At the shop - waiting for components....

I'm going to ride the crap out it....


----------



## bvibert (Sep 7, 2007)

Nice!  That thing should be fun riding around Hunter.  What are you going to put on it for components?


----------



## marcski (Sep 7, 2007)

Nice ride.  And yes, what are you going to build it up with?  You still working down in Stamford?  I rode up at Mianus last weekend.  Not bad...I hadn't been there in years...for me, if i'm going to drive the 30 mins, I'd rather goto Blue Mtn.  But, I'd hit Mianus again.


----------



## dmc (Sep 7, 2007)

FOX DHX rear
FOX float fork
Hayes HFX 9 hyrolic breaks
XT front deralier
SRAM X7 rear..

some other stuff....


----------



## marcski (Sep 8, 2007)

Nice, i have the fox float up front and a fox rp3 in the rear.  I also am riding with the Hayes brakes...which have an amazing feel.


----------



## dmc (Sep 8, 2007)

marcski said:


> Nice, i have the fox float up front and a fox rp3 in the rear.  I also am riding with the Hayes brakes...which have an amazing feel.

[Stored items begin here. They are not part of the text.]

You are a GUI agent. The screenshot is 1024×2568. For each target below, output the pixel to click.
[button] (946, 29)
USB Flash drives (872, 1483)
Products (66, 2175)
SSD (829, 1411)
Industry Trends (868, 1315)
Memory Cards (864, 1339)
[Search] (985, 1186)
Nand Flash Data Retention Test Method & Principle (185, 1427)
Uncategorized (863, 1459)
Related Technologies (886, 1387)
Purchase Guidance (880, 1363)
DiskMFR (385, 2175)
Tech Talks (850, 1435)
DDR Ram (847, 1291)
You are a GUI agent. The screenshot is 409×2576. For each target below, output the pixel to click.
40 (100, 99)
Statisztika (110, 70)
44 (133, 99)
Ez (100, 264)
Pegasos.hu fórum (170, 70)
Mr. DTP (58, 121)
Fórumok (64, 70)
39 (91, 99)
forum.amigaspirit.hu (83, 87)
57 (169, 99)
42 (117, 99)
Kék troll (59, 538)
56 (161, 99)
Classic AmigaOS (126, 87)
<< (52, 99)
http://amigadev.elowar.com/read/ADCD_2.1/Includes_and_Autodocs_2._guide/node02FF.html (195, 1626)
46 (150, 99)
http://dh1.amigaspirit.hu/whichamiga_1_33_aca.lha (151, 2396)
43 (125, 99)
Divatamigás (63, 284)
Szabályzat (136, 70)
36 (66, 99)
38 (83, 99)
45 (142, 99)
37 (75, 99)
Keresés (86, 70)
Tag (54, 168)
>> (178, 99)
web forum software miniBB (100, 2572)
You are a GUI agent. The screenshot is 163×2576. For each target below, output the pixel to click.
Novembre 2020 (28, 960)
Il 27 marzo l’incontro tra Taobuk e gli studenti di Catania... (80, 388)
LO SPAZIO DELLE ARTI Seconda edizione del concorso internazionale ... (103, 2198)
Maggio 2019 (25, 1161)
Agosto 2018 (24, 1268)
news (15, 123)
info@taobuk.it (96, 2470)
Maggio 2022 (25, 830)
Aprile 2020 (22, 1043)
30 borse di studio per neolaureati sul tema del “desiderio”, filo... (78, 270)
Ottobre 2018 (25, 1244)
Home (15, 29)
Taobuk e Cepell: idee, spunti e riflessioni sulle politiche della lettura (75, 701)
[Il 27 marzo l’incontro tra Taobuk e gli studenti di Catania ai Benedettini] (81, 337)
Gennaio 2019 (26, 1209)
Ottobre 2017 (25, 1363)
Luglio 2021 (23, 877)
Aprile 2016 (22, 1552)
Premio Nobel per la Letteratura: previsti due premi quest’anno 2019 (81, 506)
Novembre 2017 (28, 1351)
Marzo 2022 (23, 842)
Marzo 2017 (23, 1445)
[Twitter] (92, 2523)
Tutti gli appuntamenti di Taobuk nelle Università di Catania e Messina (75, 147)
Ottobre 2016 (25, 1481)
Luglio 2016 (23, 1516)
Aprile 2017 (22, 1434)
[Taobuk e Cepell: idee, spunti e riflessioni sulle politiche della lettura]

I can't wait to pick it up next week..  This time next Saturday I'll be lift bombing at Hunter...


----------



## Marc (Sep 8, 2007)

Wow, congrats, DMC.  I've heard a lot of great things about the Heckler.  Very good geometry, still pretty adept and efficient at climbing despite being a nice beefy all mountain bike.  You're going to have a very nice setup.  Before you know it you'll be hucking 5 footers


----------



## dmc (Sep 9, 2007)

Marc said:


> Wow, congrats, DMC.  I've heard a lot of great things about the Heckler.  Very good geometry, still pretty adept and efficient at climbing despite being a nice beefy all mountain bike.  You're going to have a very nice setup.  Before you know it you'll be hucking 5 footers



It seems like a good bike for ridges and chairlifts..  And thats what i wanted..  I can't wait to get it out next weekend..
:-D


----------



## dmc (Sep 16, 2007)

Rode it yesterday...  Taking it back out now - LOVE IT


----------



## marcski (Sep 16, 2007)

Schweet looking.  Are you going to put clipless on it or leave those platforms?


----------



## dmc (Sep 16, 2007)

marcski said:


> Schweet looking.  Are you going to put clipless on it or leave those platforms?




they are actually clipless platforms..


----------



## cbcbd (Sep 17, 2007)

Sweet rig!


----------



## Marc (Sep 17, 2007)

Nice, have you got your suspension damping and preload dialed in?  It usually takes me a few runs over a variety of terrain to get it just where I want it.


----------



## dmc (Sep 17, 2007)

gotta stiffen up the frame a bit...


----------